If I believe a brain embodying my thoughts exists in some simple universe, then my thoughts can be described precisely by first describing that universe and then pointing to the network of causal relationships which constitute my thoughts. If I have seen enough of the universe, then this will be the most concise description consistent with my experiences. If there are many "copies" of that brain within the universe, then it becomes that much easier to specify my thoughts. In fact, it is easy to check that you recover essentially intuitive anthropics in this way.

This prior has a significant impact on the status of simulations. In general, making two simulations of a brain puts twice as much probability on the associated experiences. However, we no longer maintain substrate independence (which I now consider a good thing, having discovered that my naive treatment of anthropics for simulations is wildly inconsistent). The significance of a particular simulation depends on how difficult it is to specify (within the simple universe containing that simulation) the causal relationships that represent its thoughts. So if we imagine the process of "splitting" a simulation running on a computer which is two atoms thick, we predict that (at least under certain circumstances) the number of copies doubles but the complexity of specifying each one increases to cancel the effect.

This prior also gives precise answers to anthropic questions in cosmology. Even in an infinite universe, description complexity still answers questions such as "how much of you is there? Why aren't you a Boltzmann brain?" (of course this still supposes that a complexity prior is applicable to the universe).

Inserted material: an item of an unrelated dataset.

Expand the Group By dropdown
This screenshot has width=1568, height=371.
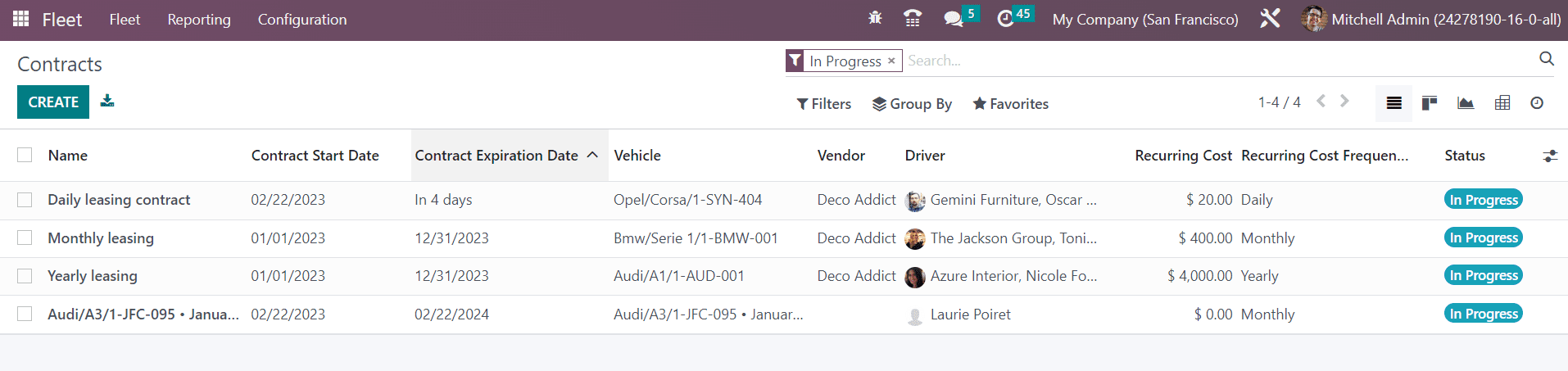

This prior also, at least in principle, tells you how to handle anthropics across quantum worlds. Either it can account for the Born probabilities (possibly in conjunction with some additional physics, like stray probability mass wandering in from nearby incoherent worlds) or it can't. In that sense, this theory makes a testable "prediction." If it does correctly explain the Born probabilities, then I feel significantly more confidence in my understanding of quantum mechanics and in this version of a mathematical multiverse. If it doesn't, then I tentatively reject this version of a mathematical multiverse (tentatively because there could certainly be more complicated things still happening in quantum mechanics, and I don't yet know of any satisfactory explanation for the Born probabilities).

Edit: this idea is exactly the same as UDASSA as initially articulated by Wei Dai. I think it is a shame that the arguments aren't more widespread, since it very cleanly resolves some of my confusion about simulations and infinite cosmologies. My only contribution appears to be a slightly more concrete plan for calculating (or failing to calculate) the Born probabilities; I will report back later about how the computation goes.